Can you copy out verbatim the stretch of the records from the line containing "You are a GUI" through the end of the records?

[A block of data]
----

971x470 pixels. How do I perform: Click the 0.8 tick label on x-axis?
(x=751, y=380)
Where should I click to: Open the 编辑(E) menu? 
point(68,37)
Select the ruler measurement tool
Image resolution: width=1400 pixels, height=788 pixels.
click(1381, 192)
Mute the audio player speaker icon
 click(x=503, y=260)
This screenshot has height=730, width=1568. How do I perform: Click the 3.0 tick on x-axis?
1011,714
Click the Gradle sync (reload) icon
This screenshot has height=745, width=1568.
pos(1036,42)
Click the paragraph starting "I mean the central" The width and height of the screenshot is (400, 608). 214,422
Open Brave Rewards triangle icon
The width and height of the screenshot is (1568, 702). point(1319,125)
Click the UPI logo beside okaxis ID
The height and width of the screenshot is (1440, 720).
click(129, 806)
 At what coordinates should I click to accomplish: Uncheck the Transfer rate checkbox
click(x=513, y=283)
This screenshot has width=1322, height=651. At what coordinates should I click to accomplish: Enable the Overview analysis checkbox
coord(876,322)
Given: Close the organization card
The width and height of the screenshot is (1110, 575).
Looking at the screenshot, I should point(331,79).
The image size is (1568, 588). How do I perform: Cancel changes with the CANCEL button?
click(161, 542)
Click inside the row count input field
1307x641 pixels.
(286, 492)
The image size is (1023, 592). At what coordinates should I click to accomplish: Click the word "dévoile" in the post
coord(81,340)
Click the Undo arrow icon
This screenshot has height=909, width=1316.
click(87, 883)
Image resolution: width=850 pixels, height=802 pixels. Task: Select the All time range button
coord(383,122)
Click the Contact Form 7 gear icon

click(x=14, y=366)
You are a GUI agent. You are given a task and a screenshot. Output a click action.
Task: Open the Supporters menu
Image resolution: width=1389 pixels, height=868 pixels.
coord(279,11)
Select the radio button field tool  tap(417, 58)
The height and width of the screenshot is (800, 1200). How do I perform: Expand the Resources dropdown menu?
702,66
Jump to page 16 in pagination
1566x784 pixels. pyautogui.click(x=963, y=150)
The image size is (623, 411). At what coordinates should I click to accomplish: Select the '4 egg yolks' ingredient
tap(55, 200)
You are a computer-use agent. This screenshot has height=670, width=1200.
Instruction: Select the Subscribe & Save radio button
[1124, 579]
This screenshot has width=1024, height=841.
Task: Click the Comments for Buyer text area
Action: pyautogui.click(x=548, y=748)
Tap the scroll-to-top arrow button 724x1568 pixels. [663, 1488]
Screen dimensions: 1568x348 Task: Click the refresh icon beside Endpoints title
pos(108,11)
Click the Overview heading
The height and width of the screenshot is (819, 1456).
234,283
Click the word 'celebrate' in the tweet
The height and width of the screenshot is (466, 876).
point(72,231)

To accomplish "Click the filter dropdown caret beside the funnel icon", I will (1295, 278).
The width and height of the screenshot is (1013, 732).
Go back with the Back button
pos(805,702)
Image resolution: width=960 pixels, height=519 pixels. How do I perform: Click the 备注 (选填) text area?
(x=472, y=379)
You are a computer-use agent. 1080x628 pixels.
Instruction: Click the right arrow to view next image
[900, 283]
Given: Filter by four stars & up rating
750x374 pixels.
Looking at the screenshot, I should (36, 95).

----

Exercise output
You are a GUI agent. You are given a task and a screenshot. Output a click action.
Task: Open the Supporters menu
Image resolution: width=1389 pixels, height=868 pixels.
coord(279,11)
Select the radio button field tool  tap(417, 58)
The height and width of the screenshot is (800, 1200). How do I perform: Expand the Resources dropdown menu?
702,66
Jump to page 16 in pagination
1566x784 pixels. pyautogui.click(x=963, y=150)
The image size is (623, 411). At what coordinates should I click to accomplish: Select the '4 egg yolks' ingredient
tap(55, 200)
You are a computer-use agent. This screenshot has height=670, width=1200.
Instruction: Select the Subscribe & Save radio button
[1124, 579]
This screenshot has width=1024, height=841.
Task: Click the Comments for Buyer text area
Action: pyautogui.click(x=548, y=748)
Tap the scroll-to-top arrow button 724x1568 pixels. [663, 1488]
Screen dimensions: 1568x348 Task: Click the refresh icon beside Endpoints title
pos(108,11)
Click the Overview heading
The height and width of the screenshot is (819, 1456).
234,283
Click the word 'celebrate' in the tweet
The height and width of the screenshot is (466, 876).
point(72,231)

To accomplish "Click the filter dropdown caret beside the funnel icon", I will (1295, 278).
The width and height of the screenshot is (1013, 732).
Go back with the Back button
pos(805,702)
Image resolution: width=960 pixels, height=519 pixels. How do I perform: Click the 备注 (选填) text area?
(x=472, y=379)
You are a computer-use agent. 1080x628 pixels.
Instruction: Click the right arrow to view next image
[900, 283]
Given: Filter by four stars & up rating
750x374 pixels.
Looking at the screenshot, I should (36, 95).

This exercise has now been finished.